▶ **Short exercise 1**
In the thread on analytics tools, what license is ClickHouse released under?
▶ **Short exercise 2**
According to the thread on analytics tools, why does the Matomo user suspect an N+1 problem or inefficient data aggregation? Answer in one to three sentences.
▶ **Short exercise 3**
Write what comes next in the thread on analytics tools, starting after its final sentence.

▶ **Document**
------------------------------------------------------------------------

Doesn't take too much resources, the UI is pleasant, the functionality is everything that i'd expect from a lightweight analytics solution like Plausible plus bunches of additional stuff in regards to enriching the data (e.g. events, information about devices and software, even performance data in the latest releases).
My only concerns so far are that if i try to open the aggregate view of all of my website data in the past month (<20 sites, most popular of has 50k views i think) the CPU usage for both the main instance and the DB behind it spike for a while, which makes me think that the code underneath has either an N+1 problem, or there's inefficient data aggregation going on. I mean, if Zabbix can show me data about a dozen servers in a single view, why can't Matomo do something similar without sometimes throwing errors?
Apart from that nitpick, it's also pretty reasonable as far as GDPR goes (there's a whole section of tools for it) - currently i don't even use cookies for tracking (a global toggle in the options is available, as well as config for individual sites), anonymize the IP addresses but have a GeoIP database set up (for free) that let's me figure out the approximate location and still get the device info which is enough to give me insights into who uses my sites and what screen resolutions etc. i should target.
Overall, i'm really pleased with my choice of Matomo!
Now, on the other end of things, i also think that most projects out there should have an APM solution of sorts, for which i use another piece of free software, Apache Skywalking, which is a bit more cumbersome, but still powerful and also Zabbix for server/VPS monitoring overall. It's really nice that we can set something like that up entirely for free (hosting costs aside).
ClickHouse is an extremely fast SQL data warehouse that supports vectorized query execution, column storage, and efficient compression. It's also Apache 2.0 licensed and sets up on a dev laptop in about 60 seconds. The SQL is somewhat ideosyncratic (in a good way, I believe). It takes some experience to use it to its full capabilities.
Not all projects move there but if you want fast analytic queries on a few billion rows up to a few petabytes, it's really hard to beat.
Disclaimer: I work for Altinity, which supports ClickHouse.
I switched to goat counter recently and I’m happy with it. It’s not exactly an open source alternative to Google Analytics, because it’s more privacy oriented. If you want to track and profile your audience, it’s probably not what you want. I just want to get traffic numbers by page, though, so it’s perfect. They even support a hit counter pixel instead of adding a script tag if you want even more minimal, privacy-friendly stats.
Huh, the UI seems refreshingly lightweight and boring! Feels very much like the first time i saw Kanboard and was surprised at how minimalistic and snappy it felt in comparison to something like Jira: https://kanboard.org/
(well, most software probably feels more snappy than Jira, but Kanboard was also amazing)

------------------------------------------------------------------------

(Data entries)
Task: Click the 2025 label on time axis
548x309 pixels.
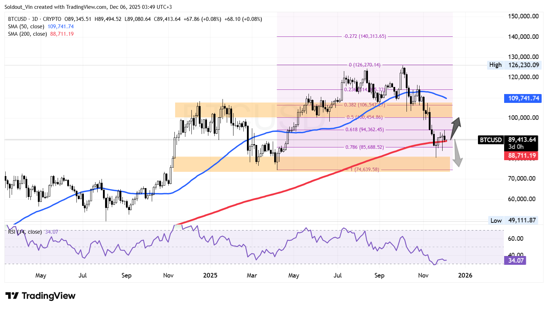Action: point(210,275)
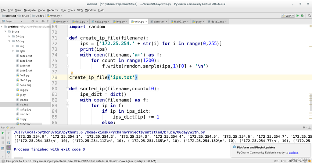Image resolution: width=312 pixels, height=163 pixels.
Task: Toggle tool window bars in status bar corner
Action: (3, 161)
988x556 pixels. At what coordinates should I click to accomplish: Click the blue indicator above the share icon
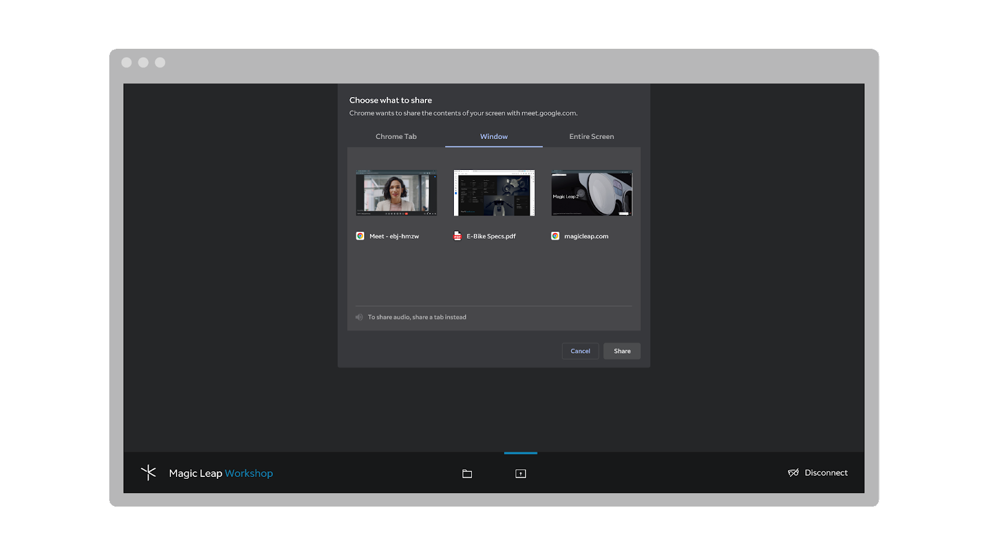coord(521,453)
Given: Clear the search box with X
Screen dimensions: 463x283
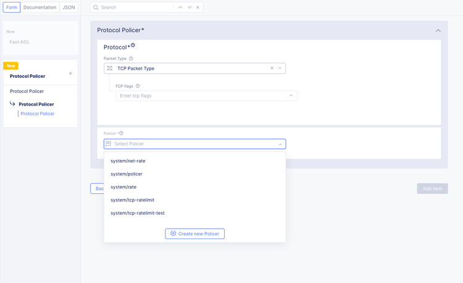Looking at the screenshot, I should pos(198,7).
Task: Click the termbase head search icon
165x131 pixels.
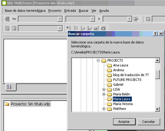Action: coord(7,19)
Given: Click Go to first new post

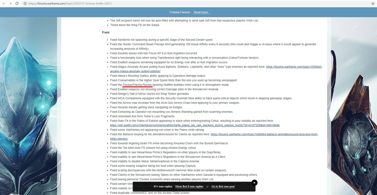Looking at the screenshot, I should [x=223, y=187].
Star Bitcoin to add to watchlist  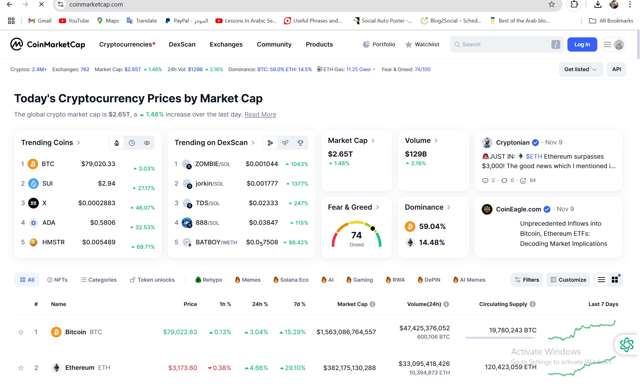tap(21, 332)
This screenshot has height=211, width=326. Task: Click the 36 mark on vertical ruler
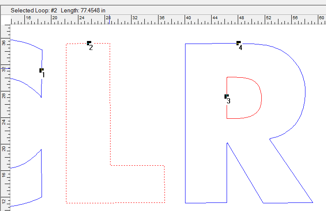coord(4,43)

------------------------------------------------------------------------

▶ **Task output 1**
ClickHouse is licensed under Apache 2.0.

▶ **Task output 2**
When the user opens the aggregate view of all their website data for the past month, CPU usage spikes for a while on both the main Matomo instance and its database. That load leads them to suspect an N+1 problem or inefficient aggregation in the underlying code.

▶ **Task output 3**
I have been building a self-hosted analytics platform[0] (note that it's not free or open-source, just partially source-available) that is focused on the ease of self-hosting. It is most similar to Matomo but with a better performance, simpler UI and with features that they only provide in their paid plans.
I used simple technologies (MySQL/PHP) for performance and portability reasons and, compared to other self-hosted alternatives, it provides features that you can only find on expensive SaaS product-analytics platforms (heatmaps,session recordings,ab tests, etc.).
Let me know if you have any questions about UXWizz or self-hosting in general.
Looks like a great tool!
Questions: I think you might be based in the Netherlands(?), how does UXWizz conform to European laws of privacy? I see that it tracks IP addresses, is that legal? How does it handle cases where people don't respond or opt out of eu cookie consent?
> I see that it tracks IP addresses, is that legal
My specific instance of UXWizz does not track IP addresses (you can disable that in the tracking settings), but only a hash of the IP+User Agent.
As for the privacy laws regarding tracking IP addresses, it's not very clear whether it requires consent or not as the law is ambiguous. The IP itself alone can not be directly considered personally identifiable information (PII) as having an IP address only, can not define which real person is the data associated with. Another thing to consider regarding IP addresses is that by default almost all services/servers/devices have an access log that does store IP addresses in plain text, so even if UXWizz does not store the IP, your OS/server/router/ISP might do.
> where people don't respond or opt out of eu cookie consent
As explained in the documentation above, UXWizz does not use any cross-session persistent storage on the user's system (not cookies nor localStorage).
Also, being self-hosted, no data is shared with/sent to 3rd parties.
If you need more detailed answers or want a deeper discussion on this subject you can contact me on Twitter or via the contact form on uxwizz.com.
Thanks.
I tried to optimize it as much as possible (mostly MySQL optimizations). All the data shown in the dashboard is generated on-the-fly in real-time (no archives/cached results). It's hosted on a cheap VPS in Germany (5EUR/month).
The performance does degrade a bit when your database reaches 20 million+ sessions tracked, but for the average website receiving <100k monthly visits it should be fast.
> As for the privacy laws regarding tracking IP addresses, it's not very clear whether it requires consent or not as the law is ambiguous. The IP itself alone can not be directly considered personally identifiable information (PII) as having an IP address only, can not define which real person is the data associated with.
"PII" has a specific meaning, in American law. Sites with references to it are likely not relevant to you, as you are based in Romania. The GDPR is crystal clear that IP addresses are personal data. There is no ambiguity. Depending on how you derive the hash of the IP and user agent, this could also be an "identifier" that may be personal data.
But! There are six different reasons you can legally process personal data. Consent is only one of them. It is quite likely that a website owner would have a valid legitimate interest basis for having analytics. This does not require consent from the user.
The only caveat to that; is that if the analytics needs a cookie (or local or session storage item) then you must seek consent for the cookie.
https://panelbear.com/ isn’t open source but privacy friendly. I found it on HN (the founder is on here), can’t speak more highly of it. If you are tracking more than one site and want to get a good overview I recommend it.
Panelbear is truly great. I moved crontab.guru to panelbear in October and I’ve been extremely happy. The site does millions of page views a month but the analytics are still fast and responsive.
While not focused on OSS, this was asked 20 days ago at https://news.ycombinator.com/item?id=29662859 as "Ask HN: Best alternatives to Google Analytics in 2021?". It listed some OSS versions there.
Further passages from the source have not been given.